[Film] Crazy Thunder Road, de Sogo Ishii (1980)


Aux alentours de la ville nommée Illusion, près d’une autoroute traversant le Japon, deux bandes de motards s’affrontent. Après la défaite de son gang, le chef des anarchistes, qui a perdu une main au passage, coupe tous les ponts. Mais lorsque ses anciens amis deviennent membres d’un parti d’ultra extrême-droite qui cherche à rétablir ordre et autorité au Japon, il se rebelle et prend les armes.


Avis de Ryô Saeba :
Sogo Ishii commence sa carrière cinématographique très jeune puisqu’à 19 ans il tourne un court métrage de 15 minutes racontant l’histoire d’un jeune lycéen qui tue son professeur avant de se faire traquer par la police à travers tout le lycée. Deux années plus tard, la Nikkatsu trouve le sujet intéressant et engage Sogo Ishii pour tourner le remake de son film sous forme d’un long métrage. Mais la Nikkatsu lui assigne un assistant réalisateur qui est beaucoup plus expérimenté et qui prend en charge la réalisation du métrage en sa quasi intégralité. Sogo Ishii très remonté et en colère décide d’utiliser cette frustration pour réaliser ses 2 films suivant de manière indépendante : Crazy Thunder Road et Burst City. Le film est donc le premier véritable long métrage de Sogo Ishii. A l’époque, Sogo est très énervé contre la société et complètement sous influence de la culture punk mais il a beaucoup de mal à réaliser des films construits au niveau narratif, Crazy Thunder Road ne fait pas exception.
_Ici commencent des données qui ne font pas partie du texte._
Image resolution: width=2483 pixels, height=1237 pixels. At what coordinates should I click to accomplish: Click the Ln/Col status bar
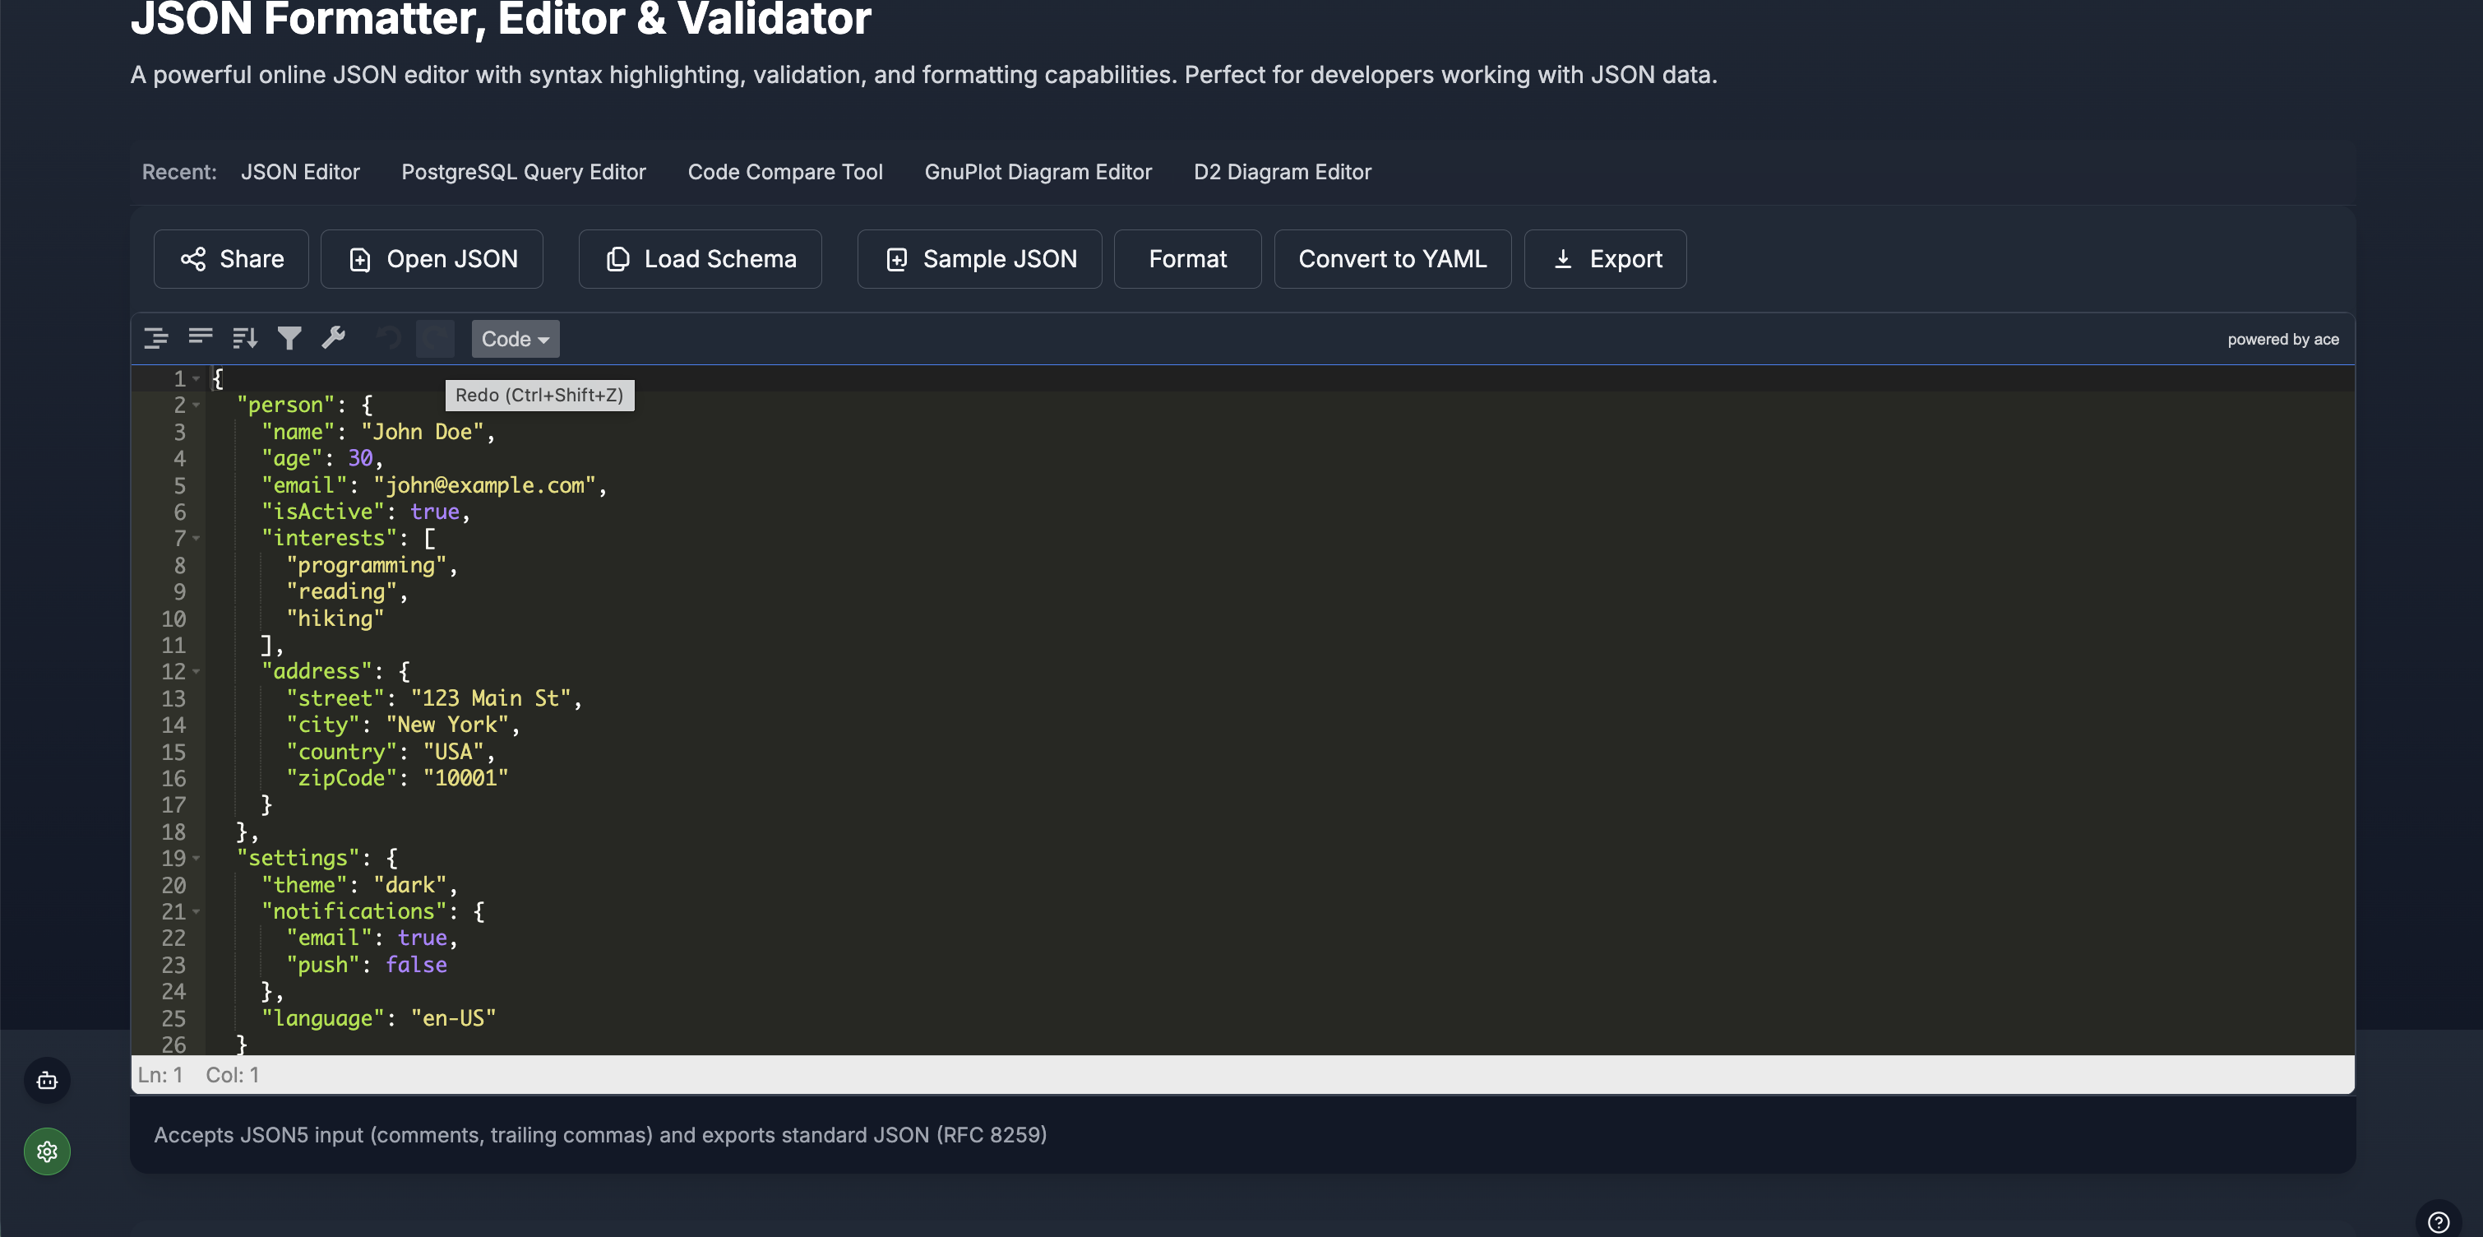[x=198, y=1074]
Grand manifeste du film de bosozoku (gangs de motards) et de la culture punk, Crazy Thunder Road tout comme Burst City souffre donc d’une narration très explosée partant dans tous les sens mais toujours avec cette énergie et ce chaos qui sont présent dans les films du début de carrière de Sogo Ishii. D’ailleurs, même dans des films comme Angel Dust ou encore Electric Dragon, la narration n’a rien de traditionnelle à la différence qu’elle est cependant maîtrisée. On assiste donc à un film assez inégal dont le chemin n’est pas défini avec cependant une seconde partie de métrage plus punchi et un final grandiose.

On retrouve un peu tout et n’importe quoi avec cependant une constante durant tout le film et même durant toute la carrière de Ishii, de Panique au lycée jusqu’à Dead End Run : une musique superbe indissociable du métrage qui apporte énormément à chacun de ses films. C’est cependant déjà un peu moins chaotique que Burst City et une histoire essaie de se mettre en place avec l’arrivée d’un extrémiste fasciste recrutant des motards un peu perdus pour rétablir l’ordre et l’autorité au Japon. Car Ishii, même s’il dit n’avoir pas voulu faire un film de politique critique ; indéniablement ces groupes étaient bel et bien présent au Japon à cette époque et si on se rappelle bien étaient également déjà présent dans son film précédent Panique au lycée avec un camion et des uniformes similaires. A côté de cette trame, il y a également des personnages secondaires comme Ken le motard qui décide de raccrocher pour sa copine par exemple mais ils sont trop peu ou trop mal exploités pour qu’ils soient réellement intéressant. D’ailleurs, bizarrement, dans toutes les scènes où Ken et sa copine apparaissent, la musique change soudainement, proche de la balade et Ishii va jusqu’à les filmer sur un lit, les rayons du soleil traversant la fenêtre, pendant qu’ils jouent à un jeu de société semblable au petits cheveux. Un grand moment de mièvrerie intense et décalé par rapport au reste du métrage, peut être qu’un des amis du réalisateur a quitté un groupe à cause de sa copine et que Ishii s’est vengé en insérant ce personnage dans ce film. Les acteurs ont tous des  » gueules  » de tueurs et des looks très typés années 80 avec les gros blousons en cuirs et la banane sur la tête, ce qui n’est pas étonnant vu que si les acteurs principaux viennent du théâtre, tous les seconds rôles sont de vrais bikers et ça se voit.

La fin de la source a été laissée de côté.